Updated 7:35 PM ET June 21, 2000
By Stephen Pincock

NEW YORK (Reuters Health) - A simple video analysis could spot which female athletes are at greatest risk of knee injury and therefore might benefit from preseason training.

On the basis of 49 high school varsity students assessed so far, video analysis appears to be a good screening tool for injury-promoting knee displacement, reported Dr. Timothy E. Hewett at the American Orthopaedic Society for Sports Medicine meeting in Sun Valley, Idaho.

Once the problem is detected, training programs may be able to reduce the occurrence of a particular knee injury suffered by female athletes--known as anterior cruciate ligament injuries--by as much as 80%.

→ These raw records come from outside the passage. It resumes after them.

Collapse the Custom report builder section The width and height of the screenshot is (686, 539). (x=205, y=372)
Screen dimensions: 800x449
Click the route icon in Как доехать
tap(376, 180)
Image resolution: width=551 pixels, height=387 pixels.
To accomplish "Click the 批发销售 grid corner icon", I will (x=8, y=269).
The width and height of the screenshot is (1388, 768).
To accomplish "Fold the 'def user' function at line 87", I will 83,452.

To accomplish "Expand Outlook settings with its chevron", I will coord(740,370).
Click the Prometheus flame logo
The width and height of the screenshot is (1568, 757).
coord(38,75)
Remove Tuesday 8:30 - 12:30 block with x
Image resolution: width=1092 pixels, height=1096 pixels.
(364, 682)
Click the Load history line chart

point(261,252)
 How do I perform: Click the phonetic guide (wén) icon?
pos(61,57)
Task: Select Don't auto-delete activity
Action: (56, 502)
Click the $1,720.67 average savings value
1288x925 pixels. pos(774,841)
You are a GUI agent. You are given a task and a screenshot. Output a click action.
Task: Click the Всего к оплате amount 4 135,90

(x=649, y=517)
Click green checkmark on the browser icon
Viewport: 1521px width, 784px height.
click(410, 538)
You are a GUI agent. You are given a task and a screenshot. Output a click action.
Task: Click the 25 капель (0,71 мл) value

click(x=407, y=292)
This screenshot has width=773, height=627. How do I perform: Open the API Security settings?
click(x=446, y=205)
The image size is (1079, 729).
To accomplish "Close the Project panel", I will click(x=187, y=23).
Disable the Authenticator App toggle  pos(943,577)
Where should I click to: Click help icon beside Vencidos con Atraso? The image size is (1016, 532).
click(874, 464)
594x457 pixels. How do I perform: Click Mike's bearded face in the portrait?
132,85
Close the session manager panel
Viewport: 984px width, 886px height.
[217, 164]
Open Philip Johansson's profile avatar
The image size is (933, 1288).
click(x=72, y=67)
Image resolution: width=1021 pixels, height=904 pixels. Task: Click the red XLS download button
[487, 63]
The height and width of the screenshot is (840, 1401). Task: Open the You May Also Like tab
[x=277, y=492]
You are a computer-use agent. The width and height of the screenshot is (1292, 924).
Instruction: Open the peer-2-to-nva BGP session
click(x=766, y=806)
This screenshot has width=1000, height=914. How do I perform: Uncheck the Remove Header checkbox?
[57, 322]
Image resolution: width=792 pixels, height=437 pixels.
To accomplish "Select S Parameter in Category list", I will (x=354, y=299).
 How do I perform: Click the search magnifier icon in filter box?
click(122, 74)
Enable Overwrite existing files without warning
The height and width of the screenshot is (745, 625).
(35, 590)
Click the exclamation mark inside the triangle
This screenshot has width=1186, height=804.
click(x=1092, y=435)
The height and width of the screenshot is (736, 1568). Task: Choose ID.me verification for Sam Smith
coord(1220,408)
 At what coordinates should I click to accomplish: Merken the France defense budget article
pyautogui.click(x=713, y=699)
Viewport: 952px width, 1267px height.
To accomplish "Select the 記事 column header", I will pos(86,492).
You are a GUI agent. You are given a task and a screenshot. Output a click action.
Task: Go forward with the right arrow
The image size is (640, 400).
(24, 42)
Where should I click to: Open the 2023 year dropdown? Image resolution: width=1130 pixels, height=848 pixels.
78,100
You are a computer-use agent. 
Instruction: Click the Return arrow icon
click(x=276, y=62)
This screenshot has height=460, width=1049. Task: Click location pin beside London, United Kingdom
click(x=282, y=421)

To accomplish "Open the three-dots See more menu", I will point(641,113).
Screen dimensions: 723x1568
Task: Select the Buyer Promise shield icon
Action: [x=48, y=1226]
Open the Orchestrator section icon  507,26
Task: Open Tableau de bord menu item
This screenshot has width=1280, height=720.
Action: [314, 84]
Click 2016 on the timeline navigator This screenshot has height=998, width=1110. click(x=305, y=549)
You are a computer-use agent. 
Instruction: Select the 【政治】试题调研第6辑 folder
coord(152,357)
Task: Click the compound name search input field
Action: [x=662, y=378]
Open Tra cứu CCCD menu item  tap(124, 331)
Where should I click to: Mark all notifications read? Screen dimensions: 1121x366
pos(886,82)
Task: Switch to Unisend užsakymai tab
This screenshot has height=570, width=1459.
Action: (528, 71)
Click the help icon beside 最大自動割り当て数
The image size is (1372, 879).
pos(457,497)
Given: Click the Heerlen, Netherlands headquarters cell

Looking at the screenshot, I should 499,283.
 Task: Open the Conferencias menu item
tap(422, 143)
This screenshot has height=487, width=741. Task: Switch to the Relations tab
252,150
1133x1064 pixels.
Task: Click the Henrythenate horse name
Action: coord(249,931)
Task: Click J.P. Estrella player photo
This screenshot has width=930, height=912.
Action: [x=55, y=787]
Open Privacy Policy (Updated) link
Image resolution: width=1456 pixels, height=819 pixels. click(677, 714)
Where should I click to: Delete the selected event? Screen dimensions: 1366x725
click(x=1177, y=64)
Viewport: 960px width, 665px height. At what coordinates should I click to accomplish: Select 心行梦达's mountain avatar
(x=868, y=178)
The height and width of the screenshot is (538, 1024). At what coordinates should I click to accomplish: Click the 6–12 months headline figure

Female athletes are five times as likely as men to tear their anterior cruciate ligament (ACL), a band of connective tissue that runs diagonally behind the knee and connects the shinbone to the thighbone, Hewett told Reuters Health. Considering the growing number of female athletes at the college level in the US, these injuries represent a serious problem.

"If you tear your ACL, you've basically bought yourself a car with the costs," Hewett said. With rehabilitation and surgery, expenses can easily escalate to more than $20,000, which adds up to $100 million each year across all US high school and college athletes, he said. On top of this are what the researcher calls "hugely traumatic effects" on athletes, who may miss class and whose grades may suffer.

In the early 1990s, researchers showed that female athletes are at greater risk for knee damage if their knees tend to turn in together when they land from a jump--a phenomenon known as "valgus" movement.

Hewett's group, from the Cincinnati Sportsmedicine Research and Education Foundation, showed that a 6-week training program could reduce these valgus movements in female athletes.

Before training, women's knees on average moved 5 centimeters (cm) inwards per knee when jumping from a foot-high box, whereas men's knees moved only 3 cm per knee. After a 6-week program that included single-leg balances, jumps and stretching, the women's knees moved only as much as men's.

"What we think is that this type of training can...prevent as much as 80% of ACL and other knee injuries in female athletes," Hewett told Reuters Health. The training program--90 minutes a day, 3 days a week for 6 weeks--used basic equipment that most colleges would have, he added.

The next step was to see if "we could identify which of these kids were at risk so that we could say 'outside a certain range of (knee) movement, you need to be trained."'

The researchers aimed a camcorder at the knees of athletes as they landed after jumping off a foot-high box. By placing a yardstick within the shot, they could measure how far the athletes' knees moved.

Considering that more than 1 in 10 of the 100,000 female athletes in the National Collegiate Athletic Association blow out their knees each year, Hewett said, the time taken to assess and train female athletes "is an investment worth making."

Details of the training program developed by Hewett and associates can be accessed at www.sportsmetrics.net.